Associations of age with FA and MD on DTI have been well documented in healthy individuals (Sullivan and Pfefferbaum 2003). Our findings of a negative association of age with FA and a positive one with MD in the genu and frontal white matter of SN subjects are consistent with prior findings in healthy subjects of a similar age range (Pfefferbaum et al. 2000). Furthermore, the magnitudes of age-related decrease in FA (−2.7%/decade) and age-dependent increase in MD (+2.0%/decade) in the genu are similar to prior reported increases in tissue diffusion coefficient by 1% per decade after age 40 years (Chen et al. 2001). In contrast, our HIV subjects showed only trends toward age-related changes in the genu and frontal white matter. The altered age-related changes in DTI measures in the HIV subjects may be due to greater inflammatory changes in the younger HIV subjects compared to the older subjects.

We additionally observed age-related changes in MD in the thalamus, caudate and globus pallidus and FA in the putamen across all subjects. Assuming increased MD is related to increased inflammation, aging in both subject groups appears to be associated with increased inflammation. These age-related changes in the basal ganglia might also be related to changes in vasculature since both hemoglobin and hematocrit correlated positively with FA in the putamen, both in our study (data not shown) and as reported previously (Ragin et al. 2005). However, our findings of age-related changes in these brain regions remained significant even after correction for either hemoglobin or hematocrit.

Other neuroimaging markers, such as brain metabolites measured with 1H MRS, also may reflect neuro-inflammation. For instance, myo-inositol is a putative glial marker that may be elevated in disorders that involve glial proliferation (Chang et al. 1999a; Chang et al. 2002). Additionally, since the concentrations of total creatine (CR) and choline compounds (CHO) are higher in glia than in neurons (Brand et al. 1993), these metabolites may be elevated along with myoinositol during glial proliferation. These glial metabolites (myoinositol, CR, CHO) are typically elevated in the brains of HIV patients, especially those with cognitive deficits (Chang et al. 2002). Furthermore, elevated myoinositol, CR and CHO were found to be associated with greater blood oxygenation level dependent signals (Ernst et al. 2003) or increased requirement for brain activation, further suggesting that neuroinflammation may contribute to the neuropathogenesis of HIV dementia.

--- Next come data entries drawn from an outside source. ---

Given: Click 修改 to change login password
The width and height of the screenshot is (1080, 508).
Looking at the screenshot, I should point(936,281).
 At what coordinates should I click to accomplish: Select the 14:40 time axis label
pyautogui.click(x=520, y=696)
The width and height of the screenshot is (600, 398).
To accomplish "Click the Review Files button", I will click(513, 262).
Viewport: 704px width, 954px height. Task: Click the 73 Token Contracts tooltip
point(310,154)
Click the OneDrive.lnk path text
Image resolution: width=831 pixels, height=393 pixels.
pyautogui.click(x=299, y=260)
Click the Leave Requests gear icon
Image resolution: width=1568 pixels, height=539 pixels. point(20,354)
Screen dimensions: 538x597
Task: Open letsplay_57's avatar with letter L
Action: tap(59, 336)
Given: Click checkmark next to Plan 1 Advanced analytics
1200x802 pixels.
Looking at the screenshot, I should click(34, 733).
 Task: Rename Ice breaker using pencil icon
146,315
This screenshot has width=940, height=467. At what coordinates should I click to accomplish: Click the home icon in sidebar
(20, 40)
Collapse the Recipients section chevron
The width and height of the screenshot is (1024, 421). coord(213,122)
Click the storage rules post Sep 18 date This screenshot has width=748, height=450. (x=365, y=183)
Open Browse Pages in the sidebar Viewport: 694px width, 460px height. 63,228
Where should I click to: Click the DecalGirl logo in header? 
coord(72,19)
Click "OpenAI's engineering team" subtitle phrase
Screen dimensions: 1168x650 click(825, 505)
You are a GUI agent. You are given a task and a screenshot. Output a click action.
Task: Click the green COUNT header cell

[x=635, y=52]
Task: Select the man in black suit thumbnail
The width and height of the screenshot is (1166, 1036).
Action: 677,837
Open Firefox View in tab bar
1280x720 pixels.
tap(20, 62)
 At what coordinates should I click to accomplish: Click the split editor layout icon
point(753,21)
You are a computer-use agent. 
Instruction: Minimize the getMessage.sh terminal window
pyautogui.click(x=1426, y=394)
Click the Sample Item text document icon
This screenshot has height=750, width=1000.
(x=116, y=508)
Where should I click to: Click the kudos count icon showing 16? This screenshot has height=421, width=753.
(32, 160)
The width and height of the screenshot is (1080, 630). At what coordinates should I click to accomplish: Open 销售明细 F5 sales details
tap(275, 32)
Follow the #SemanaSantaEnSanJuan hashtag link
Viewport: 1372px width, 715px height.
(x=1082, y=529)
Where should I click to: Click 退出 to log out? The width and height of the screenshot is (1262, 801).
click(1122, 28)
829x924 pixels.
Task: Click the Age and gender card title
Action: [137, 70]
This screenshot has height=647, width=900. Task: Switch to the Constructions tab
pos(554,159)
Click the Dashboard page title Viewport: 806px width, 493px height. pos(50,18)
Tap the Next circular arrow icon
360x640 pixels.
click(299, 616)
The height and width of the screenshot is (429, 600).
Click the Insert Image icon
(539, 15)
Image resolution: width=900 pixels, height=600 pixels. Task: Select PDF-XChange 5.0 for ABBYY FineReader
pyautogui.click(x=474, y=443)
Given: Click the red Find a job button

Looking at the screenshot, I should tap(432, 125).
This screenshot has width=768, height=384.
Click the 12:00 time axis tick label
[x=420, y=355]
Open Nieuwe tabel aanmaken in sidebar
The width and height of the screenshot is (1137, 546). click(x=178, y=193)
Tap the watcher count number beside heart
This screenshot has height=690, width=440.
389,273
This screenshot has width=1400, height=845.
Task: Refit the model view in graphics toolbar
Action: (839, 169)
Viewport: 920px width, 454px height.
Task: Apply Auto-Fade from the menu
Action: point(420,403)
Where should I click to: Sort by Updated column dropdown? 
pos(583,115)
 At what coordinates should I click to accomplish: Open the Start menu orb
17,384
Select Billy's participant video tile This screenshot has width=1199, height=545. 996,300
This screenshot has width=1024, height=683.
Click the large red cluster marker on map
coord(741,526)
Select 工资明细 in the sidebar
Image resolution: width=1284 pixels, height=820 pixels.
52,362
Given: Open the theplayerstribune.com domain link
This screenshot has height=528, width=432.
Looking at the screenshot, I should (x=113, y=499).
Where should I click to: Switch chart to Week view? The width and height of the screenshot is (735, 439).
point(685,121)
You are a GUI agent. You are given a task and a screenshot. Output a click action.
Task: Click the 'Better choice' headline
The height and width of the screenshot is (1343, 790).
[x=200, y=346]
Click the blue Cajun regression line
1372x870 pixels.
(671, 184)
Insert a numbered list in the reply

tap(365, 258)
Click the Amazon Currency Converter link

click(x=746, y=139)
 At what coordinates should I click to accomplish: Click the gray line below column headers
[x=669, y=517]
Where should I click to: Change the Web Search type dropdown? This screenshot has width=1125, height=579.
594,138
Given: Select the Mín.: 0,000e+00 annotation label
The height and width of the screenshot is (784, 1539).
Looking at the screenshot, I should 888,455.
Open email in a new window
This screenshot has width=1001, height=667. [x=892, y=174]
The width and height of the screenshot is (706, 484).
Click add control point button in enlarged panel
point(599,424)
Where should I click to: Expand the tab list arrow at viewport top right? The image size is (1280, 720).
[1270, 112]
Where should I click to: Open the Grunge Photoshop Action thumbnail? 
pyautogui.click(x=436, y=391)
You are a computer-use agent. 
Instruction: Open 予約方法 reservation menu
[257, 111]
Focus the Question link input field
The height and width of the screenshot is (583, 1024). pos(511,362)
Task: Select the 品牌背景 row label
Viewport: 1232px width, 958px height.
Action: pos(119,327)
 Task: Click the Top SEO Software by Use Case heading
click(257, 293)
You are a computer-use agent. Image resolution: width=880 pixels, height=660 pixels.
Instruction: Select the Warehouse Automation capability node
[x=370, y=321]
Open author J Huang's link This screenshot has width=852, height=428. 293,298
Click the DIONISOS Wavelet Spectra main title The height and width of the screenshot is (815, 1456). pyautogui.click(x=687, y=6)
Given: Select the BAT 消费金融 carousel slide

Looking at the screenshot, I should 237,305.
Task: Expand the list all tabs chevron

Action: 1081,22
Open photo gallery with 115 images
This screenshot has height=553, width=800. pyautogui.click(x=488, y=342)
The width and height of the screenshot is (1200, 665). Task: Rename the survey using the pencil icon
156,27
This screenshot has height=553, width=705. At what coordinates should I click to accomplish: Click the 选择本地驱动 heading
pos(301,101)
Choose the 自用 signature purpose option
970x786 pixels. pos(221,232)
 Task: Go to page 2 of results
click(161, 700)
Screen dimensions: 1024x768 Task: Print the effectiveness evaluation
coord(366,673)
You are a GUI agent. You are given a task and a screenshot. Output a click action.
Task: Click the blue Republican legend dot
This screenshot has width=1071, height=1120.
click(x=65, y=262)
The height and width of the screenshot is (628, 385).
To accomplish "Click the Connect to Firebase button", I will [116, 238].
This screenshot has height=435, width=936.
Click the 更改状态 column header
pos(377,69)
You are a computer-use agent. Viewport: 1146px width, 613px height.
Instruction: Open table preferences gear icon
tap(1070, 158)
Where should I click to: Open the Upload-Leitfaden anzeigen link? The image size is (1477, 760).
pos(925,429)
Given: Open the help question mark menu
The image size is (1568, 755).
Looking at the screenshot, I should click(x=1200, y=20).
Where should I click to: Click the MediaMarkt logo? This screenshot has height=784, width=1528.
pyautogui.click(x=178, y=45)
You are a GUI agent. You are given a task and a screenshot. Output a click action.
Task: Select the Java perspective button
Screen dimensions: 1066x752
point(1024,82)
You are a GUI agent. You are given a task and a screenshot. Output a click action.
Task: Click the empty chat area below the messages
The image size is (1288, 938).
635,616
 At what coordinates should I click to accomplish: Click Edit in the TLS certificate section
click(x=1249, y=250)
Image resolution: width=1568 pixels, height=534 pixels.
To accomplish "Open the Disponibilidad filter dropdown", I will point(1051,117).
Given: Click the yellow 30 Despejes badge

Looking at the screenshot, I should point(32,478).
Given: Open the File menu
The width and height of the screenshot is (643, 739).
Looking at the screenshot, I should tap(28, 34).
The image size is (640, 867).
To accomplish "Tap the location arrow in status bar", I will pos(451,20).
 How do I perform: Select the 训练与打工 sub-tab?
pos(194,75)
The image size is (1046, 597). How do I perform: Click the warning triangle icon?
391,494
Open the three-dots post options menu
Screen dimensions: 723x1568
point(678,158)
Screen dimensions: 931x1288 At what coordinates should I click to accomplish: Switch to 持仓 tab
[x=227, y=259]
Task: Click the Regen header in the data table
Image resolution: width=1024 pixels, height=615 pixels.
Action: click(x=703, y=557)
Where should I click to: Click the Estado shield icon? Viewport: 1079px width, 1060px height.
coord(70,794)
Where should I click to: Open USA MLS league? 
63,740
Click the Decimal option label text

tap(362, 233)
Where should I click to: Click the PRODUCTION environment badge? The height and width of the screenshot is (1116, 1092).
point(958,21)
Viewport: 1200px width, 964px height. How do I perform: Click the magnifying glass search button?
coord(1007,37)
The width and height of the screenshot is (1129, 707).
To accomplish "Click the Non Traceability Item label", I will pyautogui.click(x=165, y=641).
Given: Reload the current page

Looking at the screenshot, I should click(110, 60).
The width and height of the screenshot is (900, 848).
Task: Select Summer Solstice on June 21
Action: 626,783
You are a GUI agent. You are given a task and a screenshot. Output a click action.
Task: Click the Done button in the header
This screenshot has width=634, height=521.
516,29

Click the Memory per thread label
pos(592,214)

Limitations and future considerations

Several issues should be considered. First, co-morbid substance abuse, such as alcoholism (Pfefferbaum et al. 2007) or stimulant dependence (Chang et al. 2005; Jernigan et al. 2005), may potentially interact with measures of brain inflammation and degeneration. This study employed rigorous subject selection criteria and excluded subjects with drug dependence, but several subjects had a history of drug abuse or used illicit drugs recreationally. Second, although our sample size is larger than that of most previous studies, an even larger sample size might have demonstrated significant group differences in temporal changes in the remaining brain regions; many showed trends for significant changes on MD or FA after 1 year in these HIV subjects. This consideration is particularly important for designing future medication trials. Third, other brain regions that might show group differences were not evaluated; for example, a trend for lower FA in the hippocampus of HIV patients was observed (Thurnher et al. 2005). Fourth, other image processing approaches, such as a voxel-by-voxel comparison across the entire brain, may be useful in future studies to identify other regional differences. Lastly, future technical advances, such as a higher number of directions for the DTI, may also provide better delineation of changes in MD and FA.

Despite these limitations, changes in mean diffusion at the genu, and possibly the putamen, of HIV patients appear to provide sensitive markers for disease progression. The correlation of temporal changes in diffusion and those in the global cognitive deficit score further suggest that these measurements are sensitive for early detection of HIV-associated brain injury and may serve as objective surrogate makers.